[RECORDS FOR THIS EXERCISE]
<<<<
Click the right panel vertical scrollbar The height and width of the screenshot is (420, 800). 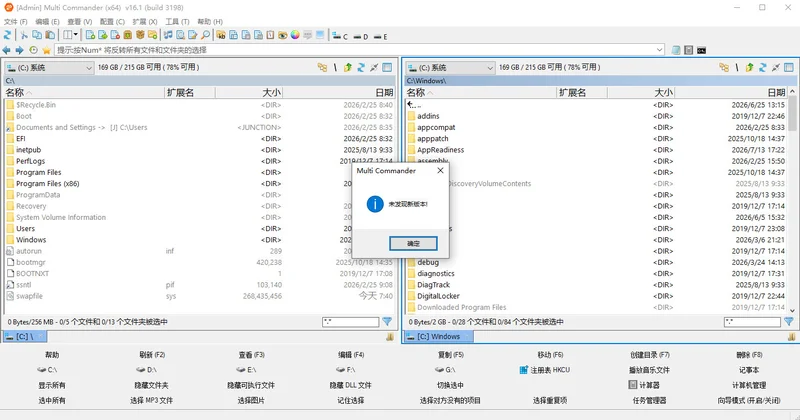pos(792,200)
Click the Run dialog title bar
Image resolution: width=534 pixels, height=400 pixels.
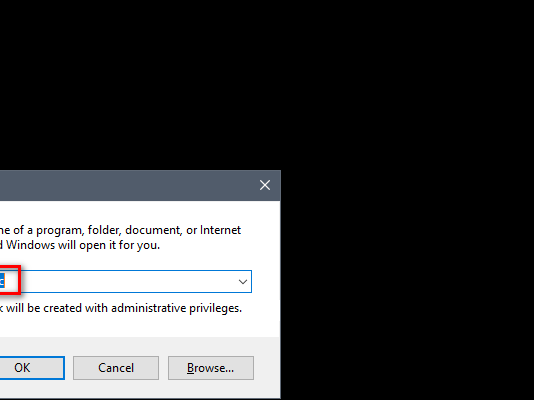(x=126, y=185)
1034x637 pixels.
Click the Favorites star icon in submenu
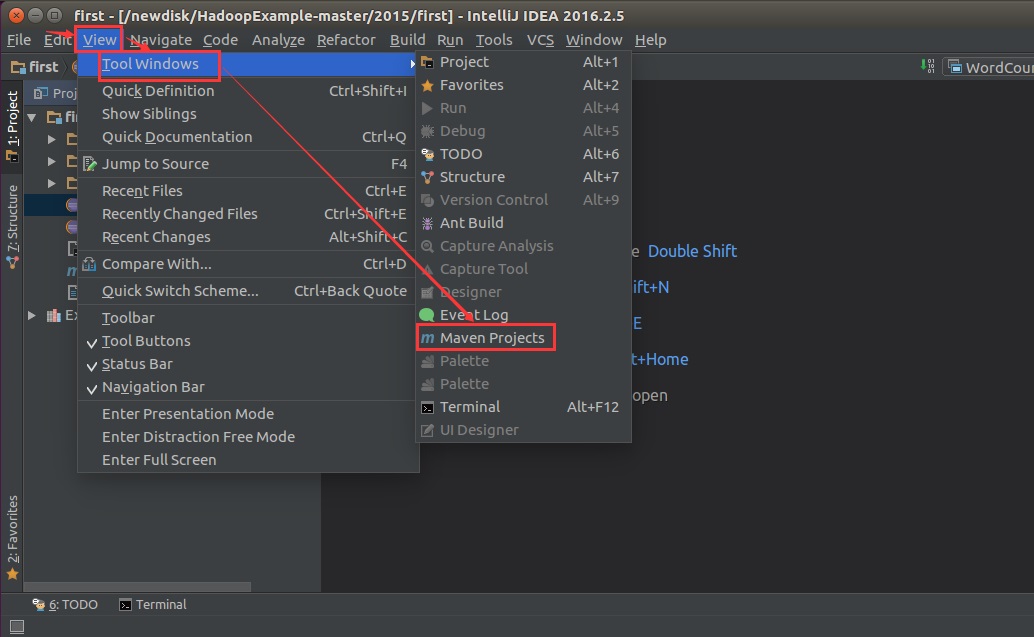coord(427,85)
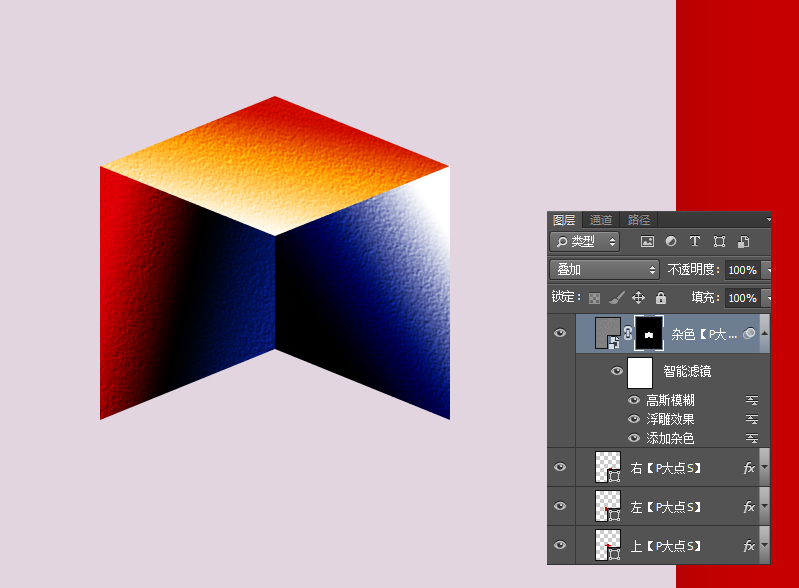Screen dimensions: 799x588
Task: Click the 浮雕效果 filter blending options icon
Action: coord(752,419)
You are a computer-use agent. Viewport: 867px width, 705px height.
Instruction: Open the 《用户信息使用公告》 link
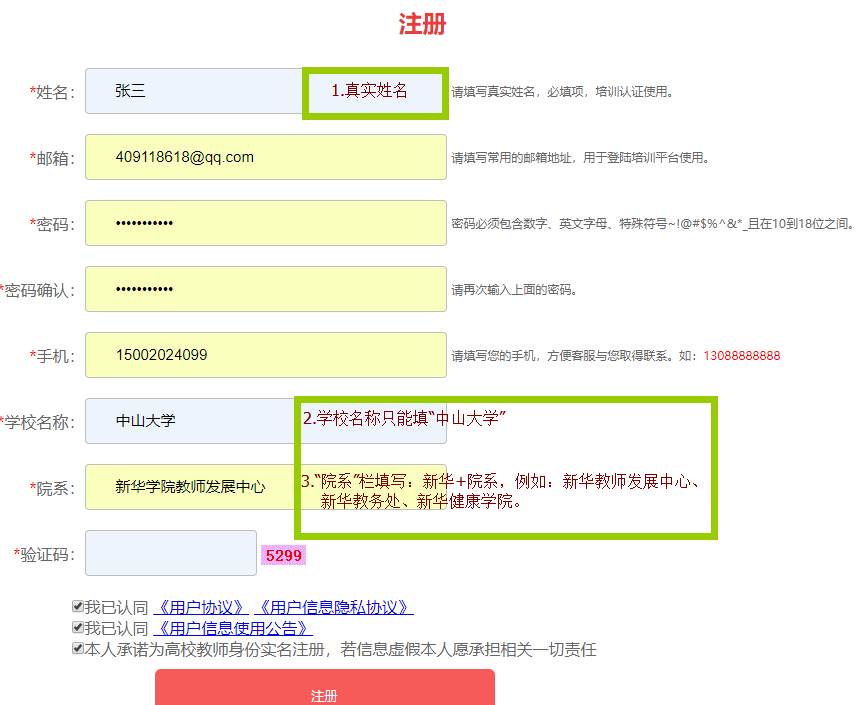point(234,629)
>>>>
<<<<
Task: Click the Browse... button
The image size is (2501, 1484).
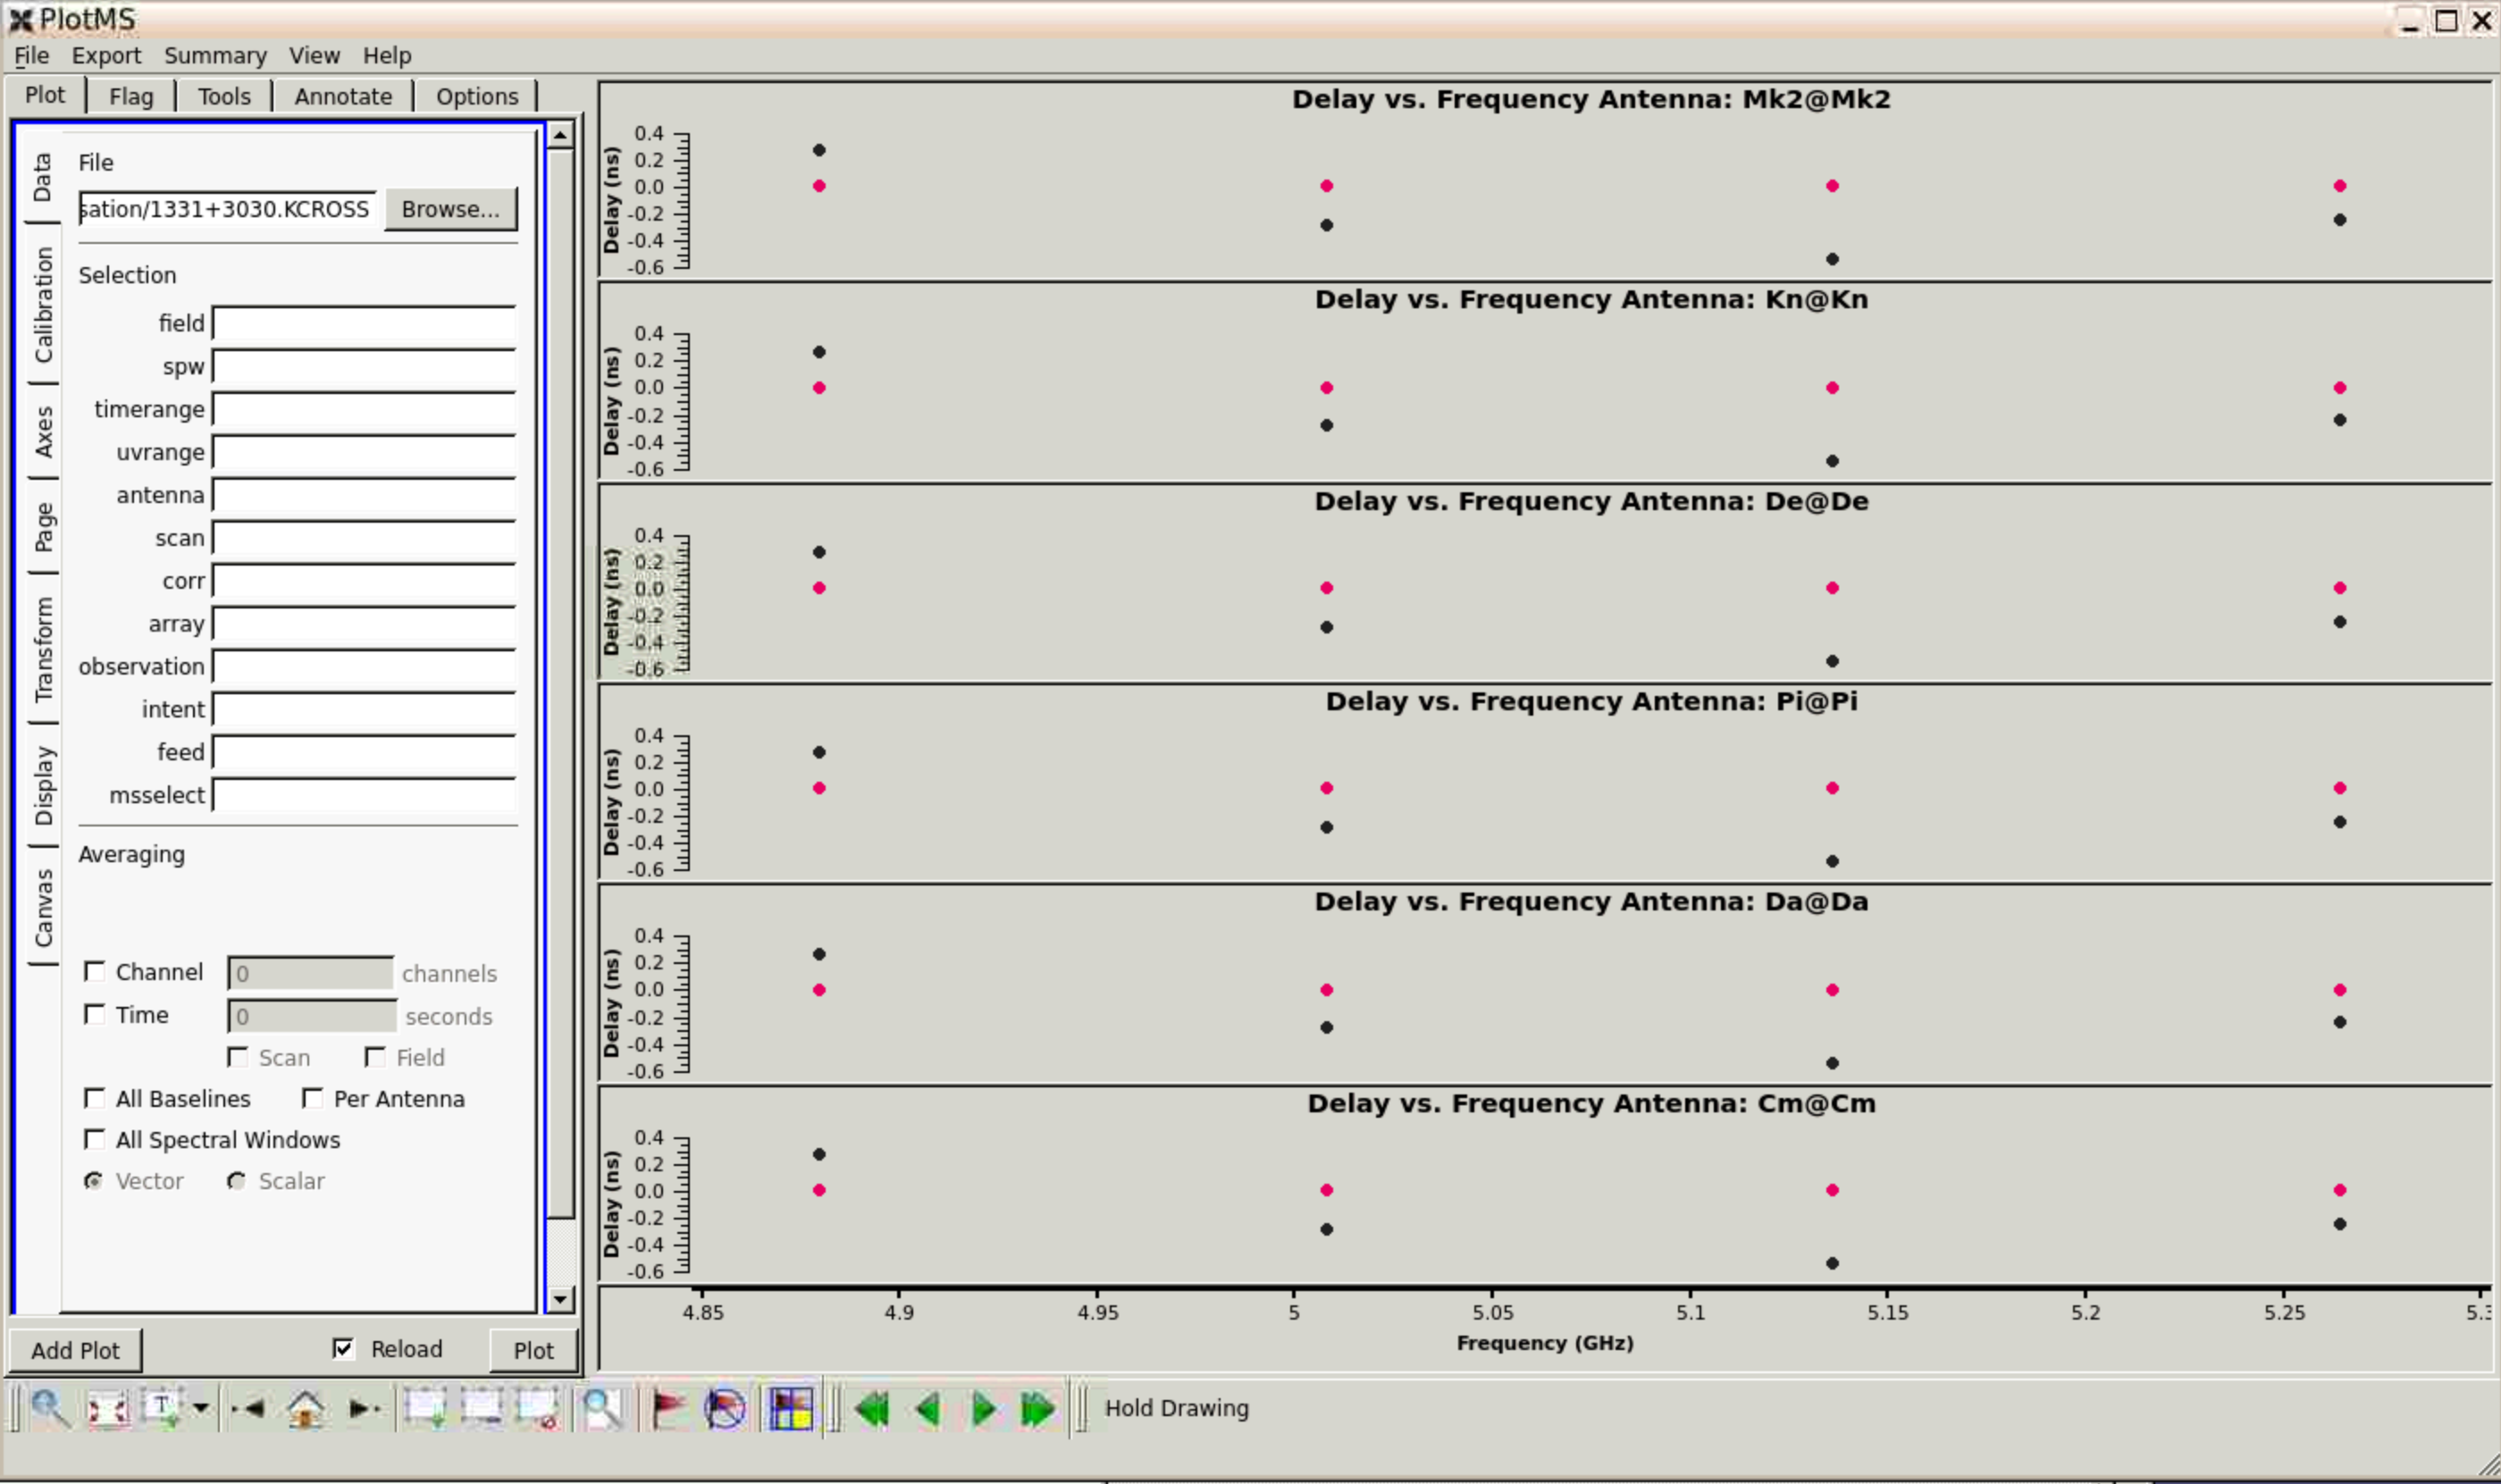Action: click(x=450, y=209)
>>>>
[TASK DETAILS]
Copy word for word the lines above, starting at the line containing "1034x637 pixels." and ending at the line containing "You are a computer-use", inclusive, with no pictures.

[YOUR RESPONSE]
1034x637 pixels.
Click the Favorites star icon in submenu
coord(427,85)
Screen dimensions: 799x588
Task: Click the 浮雕效果 filter blending options icon
Action: coord(752,419)
You are a computer-use agent. Viewport: 867px width, 705px height.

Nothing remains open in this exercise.